What you will do =
Please copy the data verbatim, from the line containing "This screenshot has height=812, width=1512." through the line containing "Jazz tone is", with both of those lines included.

------ Stored data ------

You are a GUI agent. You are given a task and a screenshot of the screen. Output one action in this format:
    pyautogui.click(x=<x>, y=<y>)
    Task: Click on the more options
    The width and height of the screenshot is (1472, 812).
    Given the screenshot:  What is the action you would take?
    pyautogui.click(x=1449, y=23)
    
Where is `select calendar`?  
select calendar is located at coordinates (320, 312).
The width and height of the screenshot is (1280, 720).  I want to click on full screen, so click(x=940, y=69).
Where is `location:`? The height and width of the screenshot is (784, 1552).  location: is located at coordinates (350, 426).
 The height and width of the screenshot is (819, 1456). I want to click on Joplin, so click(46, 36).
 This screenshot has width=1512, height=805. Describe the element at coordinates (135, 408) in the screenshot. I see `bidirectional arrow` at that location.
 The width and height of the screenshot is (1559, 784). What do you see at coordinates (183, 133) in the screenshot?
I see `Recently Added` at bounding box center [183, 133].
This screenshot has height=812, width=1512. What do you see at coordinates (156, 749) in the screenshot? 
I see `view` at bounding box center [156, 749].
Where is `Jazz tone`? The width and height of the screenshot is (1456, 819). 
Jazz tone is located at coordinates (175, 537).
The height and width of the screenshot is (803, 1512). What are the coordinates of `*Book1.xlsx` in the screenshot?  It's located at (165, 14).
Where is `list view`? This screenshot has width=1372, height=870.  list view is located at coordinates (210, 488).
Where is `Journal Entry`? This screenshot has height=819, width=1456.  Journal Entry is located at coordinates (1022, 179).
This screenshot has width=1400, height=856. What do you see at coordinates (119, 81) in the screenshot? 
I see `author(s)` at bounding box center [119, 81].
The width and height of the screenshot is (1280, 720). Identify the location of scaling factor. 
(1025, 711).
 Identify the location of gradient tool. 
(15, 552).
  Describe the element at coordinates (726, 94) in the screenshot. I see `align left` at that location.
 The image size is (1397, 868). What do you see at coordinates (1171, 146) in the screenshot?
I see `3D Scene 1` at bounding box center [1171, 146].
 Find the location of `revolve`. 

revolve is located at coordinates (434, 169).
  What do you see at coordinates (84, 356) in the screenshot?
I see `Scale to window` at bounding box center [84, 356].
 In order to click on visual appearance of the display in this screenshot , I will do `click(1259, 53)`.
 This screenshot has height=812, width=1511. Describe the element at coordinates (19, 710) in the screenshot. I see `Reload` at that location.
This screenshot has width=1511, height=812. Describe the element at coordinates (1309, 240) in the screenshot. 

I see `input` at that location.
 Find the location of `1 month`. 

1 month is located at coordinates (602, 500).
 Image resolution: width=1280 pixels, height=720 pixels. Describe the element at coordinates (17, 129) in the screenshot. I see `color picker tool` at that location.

------

Solution to this problem =
This screenshot has height=812, width=1512. What do you see at coordinates (156, 749) in the screenshot? 
I see `view` at bounding box center [156, 749].
Where is `Jazz tone`? The width and height of the screenshot is (1456, 819). 
Jazz tone is located at coordinates (175, 537).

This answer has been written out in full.